What you should do
Quote each question put to the interviewee in the equity release interview below.

Page excerpt

Q: Has equity release become mainstream?
A: To an extent. I’ve been in the intermediary market for 10 years at various providers and I’ve seen it become a lot more mainstream than ever. One of the main drivers is the historically low interest rate environment within the market. Going back 5-10 years, equity release was probably seen as an option of last resort and that was often driven by a rate being 6-8%, even higher sometimes. But at points last year there were interest rates in the market of 2.5%, fixed for life with no repayments to be made. So it’s becoming a lot more feasible for advisers to look at equity release as an option for clients.
Q: How has the purpose of the loan changed over the time?
A: Historically, equity release would be seen as a tool to repay an existing mortgage and, to an extent, it still is the biggest reason; it makes up about 36% of our book. But what we’ve seen is a dramatic change in other areas. Using equity release to purchase a property is a relatively new concept to a lot of people, but that’s been rising within our book.
Probably the single biggest increase in popularity for equity release that we’ve seen within the last two to three years is using equity release to gift funds – another part of the Bank of Mum and Dad. We’ve seen a dramatic increase in using your own property to help get your kids onto the property ladder or to gift for various reasons; within the last three years, that’s gone from 8%-16% of our book. It’s also attracting a lot more high value properties, where the clients are not struggling for money and don’t need to remortgage. Some wealth managers are looking at this as an IHT planning tool, to reduce your estate and gift away to your children.
We’re also seeing clients gifting funds from their own property to their children to buy a property. The children then service the interest on the equity and start making repayments.
Q: How competitive is the marketplace in terms of products?
A: Going back to the beginning of the 2020 there were over 400 different types of plans available. Now, that doesn’t sound that dramatic if you compare it to residential lending, but that was an increase in plans of around 150 within a year.
The competitiveness is absolutely there in terms of products, but also in how we price. For example, during a typical year at LV= we would make around 16 changes per year; but in 2019 we exceeded 50 different price changes.
Q: As an equity release provider, do you feel competition from the Retirement Interest Only side of later life lending?
A: They are obviously pretty new to the market and I think they’ve probably got a bit of a way to go, with two things which could possibly hold them back. Our view of RIOs is that there is no security of tenure for customers, while many applications are non-starters based on the affordability and stress testing that has to be done.
That said, the potential from the interest-only market is huge. There are around 70,000 a year maturing over the next 20 years; so what are those clients’ exit strategies? There doesn’t seem to be a huge number of them who have the funds to be able to redeem those interest-only mortgages. So short of downsizing, equity release and RIOs need to be looked at.
In fact, this has led in part to equity release plans becoming more flexible, because typically an interest- only residential client is younger, is likely still working, or does have the means to be able to keep servicing the interest. It led to innovation within the equity release space – now we are allowing for repayments to be made.

Listed entries
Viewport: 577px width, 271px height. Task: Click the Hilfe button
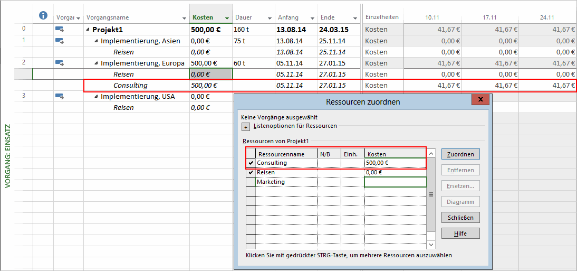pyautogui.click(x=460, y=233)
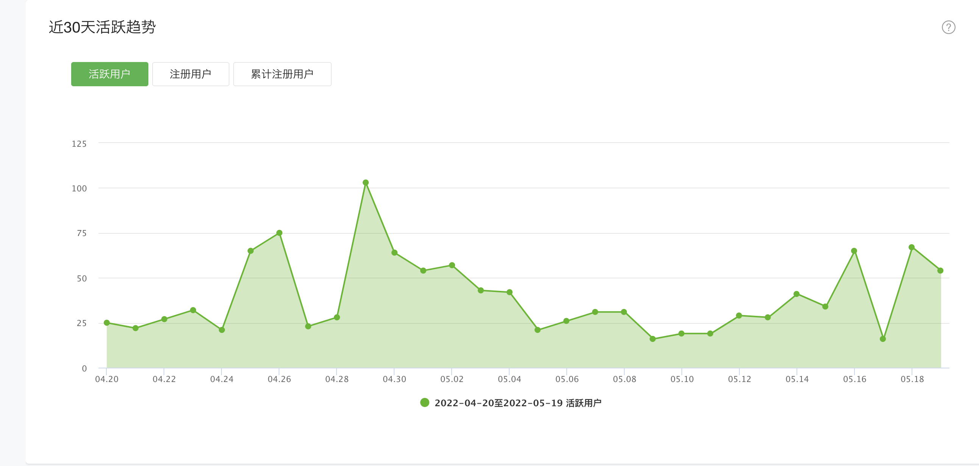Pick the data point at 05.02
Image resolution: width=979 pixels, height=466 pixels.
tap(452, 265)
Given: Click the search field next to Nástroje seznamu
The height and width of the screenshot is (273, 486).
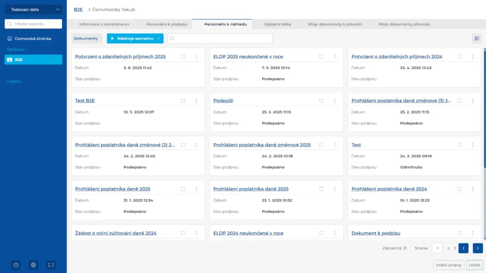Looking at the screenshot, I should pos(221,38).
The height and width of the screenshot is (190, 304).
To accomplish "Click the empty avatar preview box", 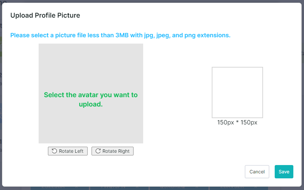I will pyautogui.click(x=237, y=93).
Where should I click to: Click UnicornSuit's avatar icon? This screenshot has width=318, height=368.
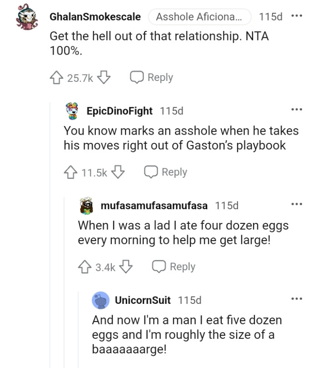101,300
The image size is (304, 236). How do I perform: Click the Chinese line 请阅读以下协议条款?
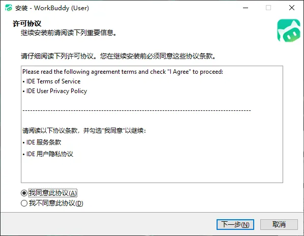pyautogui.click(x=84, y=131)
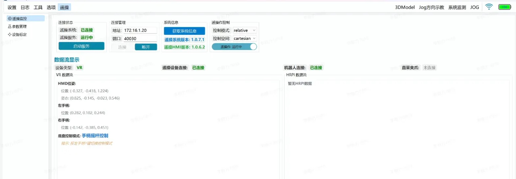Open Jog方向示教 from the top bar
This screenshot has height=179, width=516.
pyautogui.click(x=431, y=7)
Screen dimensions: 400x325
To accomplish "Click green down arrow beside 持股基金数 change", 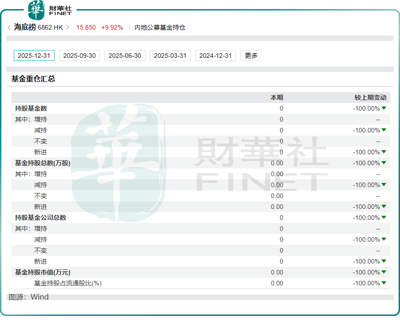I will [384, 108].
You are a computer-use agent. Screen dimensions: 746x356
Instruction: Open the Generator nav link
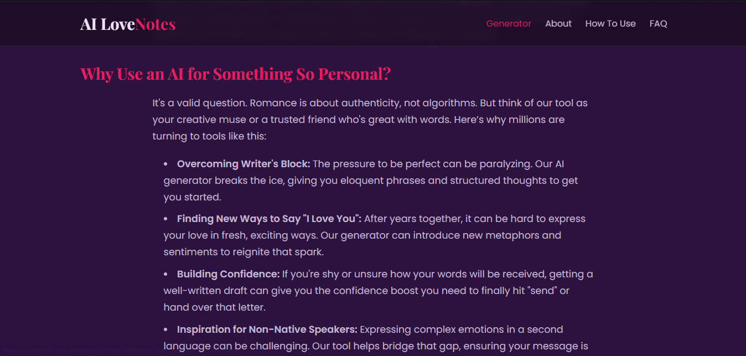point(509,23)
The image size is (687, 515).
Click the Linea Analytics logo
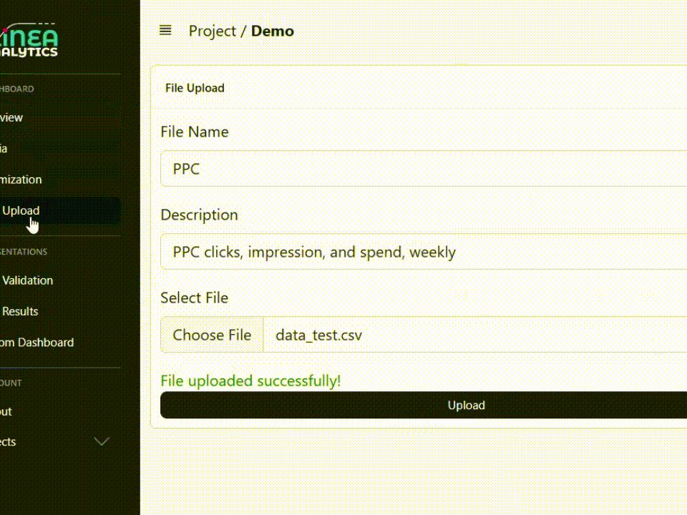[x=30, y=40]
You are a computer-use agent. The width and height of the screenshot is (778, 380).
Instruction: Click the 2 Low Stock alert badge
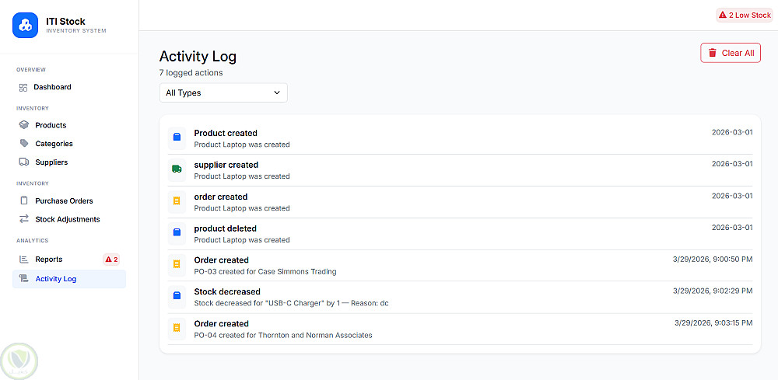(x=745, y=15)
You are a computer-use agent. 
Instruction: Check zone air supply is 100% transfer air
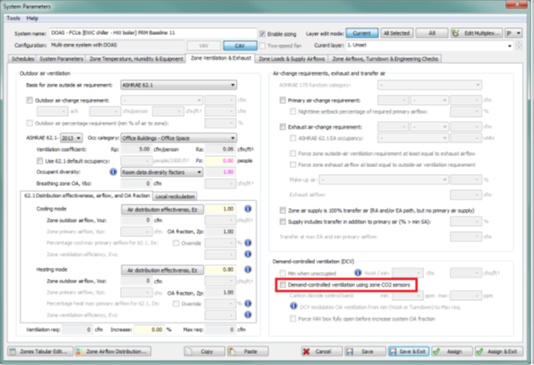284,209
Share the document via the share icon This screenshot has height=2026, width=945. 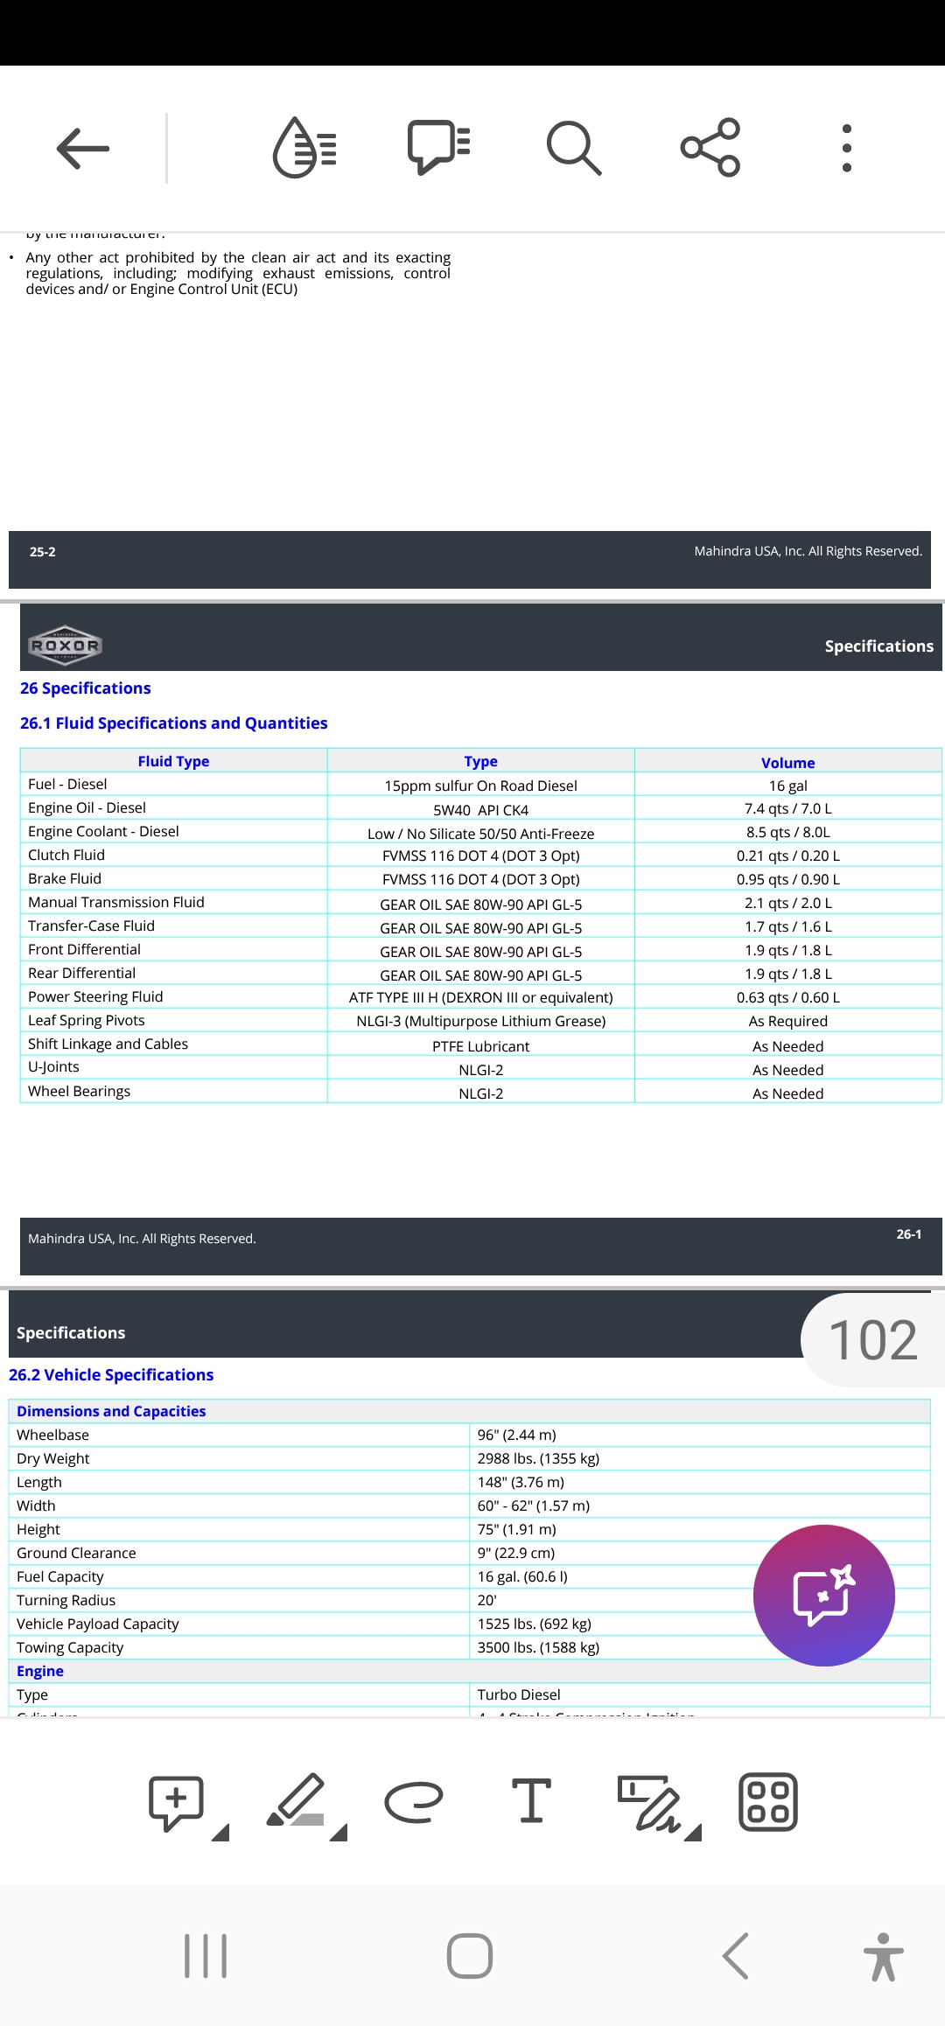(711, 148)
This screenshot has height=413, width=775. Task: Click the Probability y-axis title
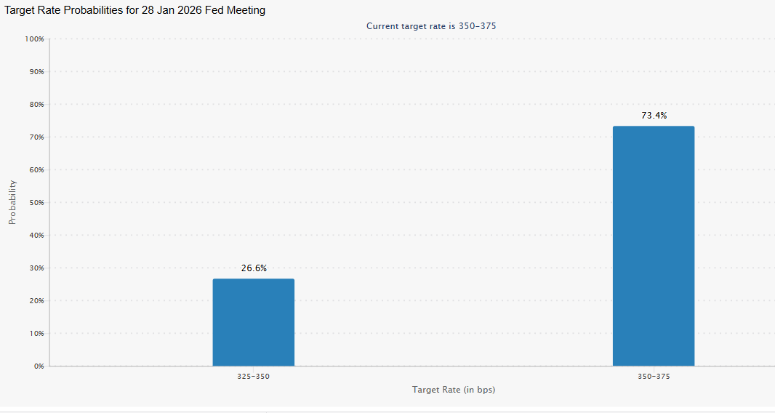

Answer for the task
- Has equity release become mainstream?
- How has the purpose of the loan changed over the time?
- How competitive is the marketplace in terms of products?
- As an equity release provider, do you feel competition from the Retirement Interest Only side of later life lending?